On Thursday 10 March 2022 22:51:12 Pali Rohár wrote:
> On Thursday 10 March 2022 15:01:20 Martin Storsjö wrote:
> > Hi,
> > 
> > On Mon, 7 Mar 2022, Pali Rohár wrote:
> > 
> > > There are more variants of msvcrt runtime libraries and mingw-w64
> > > currently does not build import library for each variant. Some variants
> > > are available in all Windows versions as system libraries, some are
> > > available only via external redistributable package.
> > > 
> > > Build import libraries also for msvcrt10.dll, msvcrt20.dll,
> > > msvcrt40.dll, msvcr70.dll and msvcr71.dll runtime libraries during
> > > mingw-w64 build procedure.
> > > 
> > > With these patches it is possible for application or plugin compiled
> > > by mingw-w64 to link with any of these dll libraries.
> > > 
> > > If e.g. existing application was compiled by Visual Studio 2003 and it
> > > supports loadable plugins, then new plugin may be developed and compiled
> > > by mingw-w64 with linking to msvcr71.dll (Visual Studio 2003 CRT) via
> > > libmsvcr71.a import library, which is build by this patch series.
> > 
> > Hmm. I'm not very thrilled about adding these extra DLL targets - but they
> > doesn't seem to add too much of an extra burden either (especially as they
> > are only for i386 and not for x86_64). Principally, I'm more ok with adding
> > support for the ones that are shipped in Windows than the ones that has to
> > be redistributed separately. I do know we have import libraries for a couple
> > such ones though - I'm not sure how well tested they are though. Some of
> > them were added for specific needs (like msvcr120_app for early WinStore
> > applications), but others, I'm not sure if they've ever been used much/at
> > all (and at times, I've considered if we should clean them out).
> > 
> > For these ones you're proposing to add, do you have a specific real concrete
> > usecase, or is it just for completeness? (The cases with building plugins
> > for apps linked with a specific CRT sounds mostly hypothetical to me, but if
> > it's something you're actually doing, I'd be interested to hear about it.
> > And even then, I guess any CRT should work as long as there's no CRT
> > resources shared over the DLL boundaries.)
> > 
> > So in short - I'm not strongly opposed to these patches and I don't have any
> > strong reason why they shouldn't be merged, but I'd like to hear more about
> > the actual motivation behind the patches.
> > 
> > // Martin
> 
> Hello! It is rather for completeness. But I used it now for testing and
> for compilation of applications. And e.g. usage of older msvcrt library
> found bugs in tested application (logical errors, uninitialized memory).
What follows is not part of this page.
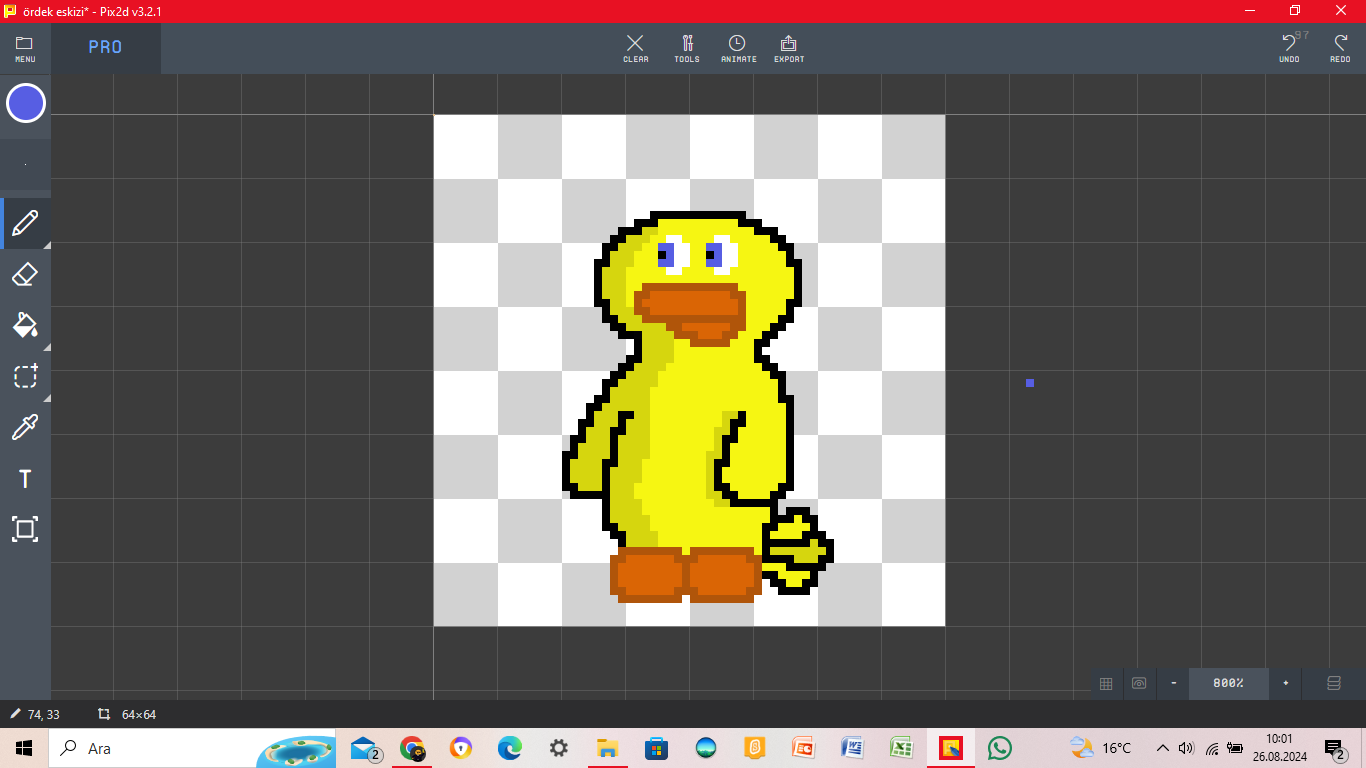Select the Eraser tool
This screenshot has width=1366, height=768.
tap(25, 274)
> Bugs which were not triggered by neither linux glibc runtime nor by
> system msvcrt.dll runtime. And msvcrt10.dll and msvcrt20.dll caused
> application to compute different things due to uninitialized memory.
> Not sure how many people are interested in these CRT runtimes, but I'm
> happy in any option which can help to debug issues. So I understand if
> you do not take them. One good argument for msvcr71.dll is that it
> produce slightly smaller binaries than default msvcrt.dll because
> msvcr71.dll contains some functions which msvcrt.dll does not have and
> which mingw-w64 links statically. Well, in the end decide if you want it
> or not. Everything is just 32-bit (none of these libraries were released
> in 64-bit form as they are pre-2003) and basically touches only
> Makefiles and .def files. For me is this mingw-w64 interesting project
> as it easily allowed me to use new compiler (C11) with every older CRT
> version and run automated regression tests.

Hello! Any opinion on this?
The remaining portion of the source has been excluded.